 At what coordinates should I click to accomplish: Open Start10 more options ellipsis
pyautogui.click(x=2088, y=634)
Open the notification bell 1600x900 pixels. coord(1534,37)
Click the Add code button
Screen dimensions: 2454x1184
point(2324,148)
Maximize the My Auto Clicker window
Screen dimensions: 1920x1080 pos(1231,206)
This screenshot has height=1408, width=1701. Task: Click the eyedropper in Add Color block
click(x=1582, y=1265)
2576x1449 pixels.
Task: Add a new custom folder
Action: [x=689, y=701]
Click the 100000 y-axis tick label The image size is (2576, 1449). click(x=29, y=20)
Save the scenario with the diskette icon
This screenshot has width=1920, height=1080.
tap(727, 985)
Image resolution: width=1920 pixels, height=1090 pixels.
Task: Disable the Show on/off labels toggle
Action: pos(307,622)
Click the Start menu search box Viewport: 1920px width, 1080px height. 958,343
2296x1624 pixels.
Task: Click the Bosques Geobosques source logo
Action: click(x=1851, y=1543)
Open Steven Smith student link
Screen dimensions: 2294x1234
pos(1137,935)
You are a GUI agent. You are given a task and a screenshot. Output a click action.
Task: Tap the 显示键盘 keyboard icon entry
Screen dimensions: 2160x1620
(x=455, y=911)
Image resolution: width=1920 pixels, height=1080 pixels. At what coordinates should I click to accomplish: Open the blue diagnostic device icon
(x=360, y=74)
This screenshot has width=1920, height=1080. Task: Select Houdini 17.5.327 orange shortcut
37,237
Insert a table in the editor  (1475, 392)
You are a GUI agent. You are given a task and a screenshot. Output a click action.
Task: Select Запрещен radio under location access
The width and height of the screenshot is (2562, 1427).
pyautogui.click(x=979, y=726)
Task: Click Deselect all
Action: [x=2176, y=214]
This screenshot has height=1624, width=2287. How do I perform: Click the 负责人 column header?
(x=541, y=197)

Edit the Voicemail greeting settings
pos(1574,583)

Work request: Copy out the records above exactly.

Response area:
 At what coordinates should I click to accomplish: Open Start10 more options ellipsis
pyautogui.click(x=2088, y=634)
Open the notification bell 1600x900 pixels. coord(1534,37)
Click the Add code button
Screen dimensions: 2454x1184
point(2324,148)
Maximize the My Auto Clicker window
Screen dimensions: 1920x1080 pos(1231,206)
This screenshot has height=1408, width=1701. Task: Click the eyedropper in Add Color block
click(x=1582, y=1265)
2576x1449 pixels.
Task: Add a new custom folder
Action: [x=689, y=701]
Click the 100000 y-axis tick label The image size is (2576, 1449). click(x=29, y=20)
Save the scenario with the diskette icon
This screenshot has width=1920, height=1080.
tap(727, 985)
Image resolution: width=1920 pixels, height=1090 pixels.
Task: Disable the Show on/off labels toggle
Action: pos(307,622)
Click the Start menu search box Viewport: 1920px width, 1080px height. 958,343
2296x1624 pixels.
Task: Click the Bosques Geobosques source logo
Action: click(x=1851, y=1543)
Open Steven Smith student link
Screen dimensions: 2294x1234
pos(1137,935)
You are a GUI agent. You are given a task and a screenshot. Output a click action.
Task: Tap the 显示键盘 keyboard icon entry
Screen dimensions: 2160x1620
(x=455, y=911)
Image resolution: width=1920 pixels, height=1080 pixels. At what coordinates should I click to accomplish: Open the blue diagnostic device icon
(x=360, y=74)
This screenshot has width=1920, height=1080. Task: Select Houdini 17.5.327 orange shortcut
37,237
Insert a table in the editor  (1475, 392)
You are a GUI agent. You are given a task and a screenshot. Output a click action.
Task: Select Запрещен radio under location access
The width and height of the screenshot is (2562, 1427).
pyautogui.click(x=979, y=726)
Task: Click Deselect all
Action: [x=2176, y=214]
This screenshot has height=1624, width=2287. How do I perform: Click the 负责人 column header?
(x=541, y=197)

Edit the Voicemail greeting settings
pos(1574,583)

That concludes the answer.